In Neuhaus, the focus of activity has switched from Microelectronic to the employment office, a refurbished, whitewashed building with a puddle-laden parking lot. Newly laid-off residents come to the office expecting to be handed a job, says Bernd Unger, the office's director. But unfortunately, it's not so easy.

On this particular day, for instance, job counselor Ute Kuhnlenz has only nine jobs available and not particularly popular ones at that. They are in insurance and sales and require the employee to have a car and work on partial commission. One after another, people file into her office and turn the jobs down.

Job hunters want security

"People want a secure position where they can go to work, check in, work their day, and then go home," says Ms. Kuhnlenz. "Personally, I think they don't want to take any risks. Most of them show no initiative. From time to time I see someone who I think could do these jobs and I suggest they at least try it. But they refuse."

After seeing Kuhnlenz, most jobless head across the hall and join the line in front of Petra Titze's office, where she steers people into government-funded retraining programs that can last anywhere from several months to several years. With few jobs available, retraining is viewed as a way to pass time constructively until economic recovery takes hold.

"In the next two or three years, there won't be any work. I figure it's better to add to my qualifications, because no one has any use for what we've all learned so far," says Monika Breitenbach, a 33-year-old single mother out of work since December. Ms. Breitenbach has just finished a three-month computer training course and is going on to a two-year course to become a tax adviser.

Mr. Unger of the unemployment office says some of the glass and porcelain factories in the region will eventually come back in the form of small, efficient manufacturers. He also expects tourism will play a major role, though he admits that the Thuringer Forest is in poor shape. Under a government job-creation program, he has filled about 500 jobs related to forestry and will have 500 more available by year's end.

From the point of view of Mayor Bernd Lauche, who is trying to present Neuhaus as an attractive investment to outsiders, economic recovery seems a long way off.

Neuhaus lies off the beaten path with no easy access to the autobahn. In winter, chilling winds beat the bald hilltop. "About the only thing I can do is offer land cheap," he says. Indeed, he has succeeded in selling off land for an industrial area to accommodate 10 to 12 small manufacturers. But like many other east German towns, much of the land is locked up in ownership disputes.

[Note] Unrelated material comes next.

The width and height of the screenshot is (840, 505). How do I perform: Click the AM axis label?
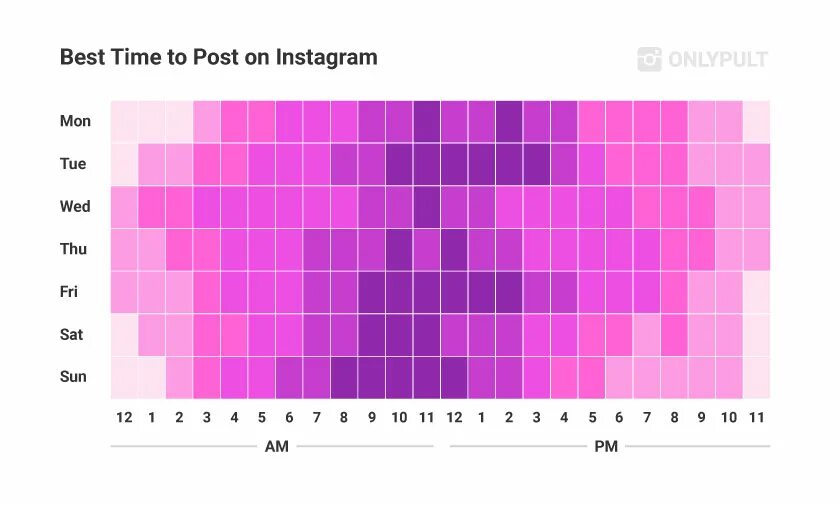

Mr. Lauche would like to begin street and building repair. For each project, the federal government puts up 49 percent of the costs, he explains. But the town simply doesn't have enough funds to pay for the other 51 percent. "I haven't been able to start on a single building project," Lauche says.

Despite this grim outlook, he sees no significant deterioration in the public mood here. He attributes this to the town's fairly close location to former West Germany and to rather generous unemployment benefits. "Trouble will begin when the money runs out," he says.

Crime is under control

An increase in suicides, alcoholism, and violent crime may be evident in other east German cities and towns, but not in Neuhaus, says the Rev. Michael Kleditzsch. "The people who were alcoholics before, now have more reasons to tip the bottle," he says, but there's no new wave of alcoholism. There have been more break-ins, but he believes this has more to do with experimentation with new-found freedoms than with unemployment.

"People in Neuhaus have become more aggressive, though this isn't apparent on the outside," contradicts Jana Zocher, a 25-year-old unemployed resident.

Within families, especially where both husband and wife are jobless, tension is increasing, she says. In her opinion, those who have it hardest are not young people, but those more than 50 years old who still want to work but are least likely to find new jobs.